╭──

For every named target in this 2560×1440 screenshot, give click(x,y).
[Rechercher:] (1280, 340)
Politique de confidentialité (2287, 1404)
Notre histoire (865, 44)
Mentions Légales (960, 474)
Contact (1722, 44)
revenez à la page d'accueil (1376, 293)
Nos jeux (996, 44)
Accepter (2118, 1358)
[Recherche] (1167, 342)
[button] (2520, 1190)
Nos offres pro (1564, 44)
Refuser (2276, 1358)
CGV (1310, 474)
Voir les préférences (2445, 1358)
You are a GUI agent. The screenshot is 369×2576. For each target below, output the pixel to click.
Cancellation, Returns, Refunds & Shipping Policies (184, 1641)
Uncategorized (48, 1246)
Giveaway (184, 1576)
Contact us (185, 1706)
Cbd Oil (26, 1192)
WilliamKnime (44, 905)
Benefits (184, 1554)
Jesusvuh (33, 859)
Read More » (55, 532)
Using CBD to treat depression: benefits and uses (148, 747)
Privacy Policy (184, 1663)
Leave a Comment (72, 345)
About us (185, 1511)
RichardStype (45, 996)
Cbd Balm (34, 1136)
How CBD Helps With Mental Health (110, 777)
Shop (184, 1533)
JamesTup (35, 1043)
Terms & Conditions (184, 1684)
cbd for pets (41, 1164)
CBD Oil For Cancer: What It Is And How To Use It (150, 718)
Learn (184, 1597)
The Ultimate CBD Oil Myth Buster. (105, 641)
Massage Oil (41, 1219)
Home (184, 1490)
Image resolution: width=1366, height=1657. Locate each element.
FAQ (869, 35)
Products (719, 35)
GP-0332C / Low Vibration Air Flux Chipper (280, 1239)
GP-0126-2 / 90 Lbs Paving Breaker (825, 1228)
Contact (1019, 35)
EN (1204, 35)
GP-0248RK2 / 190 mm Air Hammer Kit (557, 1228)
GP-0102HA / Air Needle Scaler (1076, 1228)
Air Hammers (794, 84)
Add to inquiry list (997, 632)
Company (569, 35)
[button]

╰──

§ **Try it**
Output the records in full, keeping them exactly as they are.

§ **Solution**
For every named target in this 2560×1440 screenshot, give click(x,y).
[Rechercher:] (1280, 340)
Politique de confidentialité (2287, 1404)
Notre histoire (865, 44)
Mentions Légales (960, 474)
Contact (1722, 44)
revenez à la page d'accueil (1376, 293)
Nos jeux (996, 44)
Accepter (2118, 1358)
[Recherche] (1167, 342)
[button] (2520, 1190)
Nos offres pro (1564, 44)
Refuser (2276, 1358)
CGV (1310, 474)
Voir les préférences (2445, 1358)
You are a GUI agent. The screenshot is 369×2576. For each target below, output the pixel to click.
Cancellation, Returns, Refunds & Shipping Policies (184, 1641)
Uncategorized (48, 1246)
Giveaway (184, 1576)
Contact us (185, 1706)
Cbd Oil (26, 1192)
WilliamKnime (44, 905)
Benefits (184, 1554)
Jesusvuh (33, 859)
Read More » (55, 532)
Using CBD to treat depression: benefits and uses (148, 747)
Privacy Policy (184, 1663)
Leave a Comment (72, 345)
About us (185, 1511)
RichardStype (45, 996)
Cbd Balm (34, 1136)
How CBD Helps With Mental Health (110, 777)
Shop (184, 1533)
JamesTup (35, 1043)
Terms & Conditions (184, 1684)
cbd for pets (41, 1164)
CBD Oil For Cancer: What It Is And How To Use It (150, 718)
Learn (184, 1597)
The Ultimate CBD Oil Myth Buster. (105, 641)
Massage Oil (41, 1219)
Home (184, 1490)
Image resolution: width=1366, height=1657. Locate each element.
FAQ (869, 35)
Products (719, 35)
GP-0332C / Low Vibration Air Flux Chipper (280, 1239)
GP-0126-2 / 90 Lbs Paving Breaker (825, 1228)
Contact (1019, 35)
EN (1204, 35)
GP-0248RK2 / 190 mm Air Hammer Kit (557, 1228)
GP-0102HA / Air Needle Scaler (1076, 1228)
Air Hammers (794, 84)
Add to inquiry list (997, 632)
Company (569, 35)
[button]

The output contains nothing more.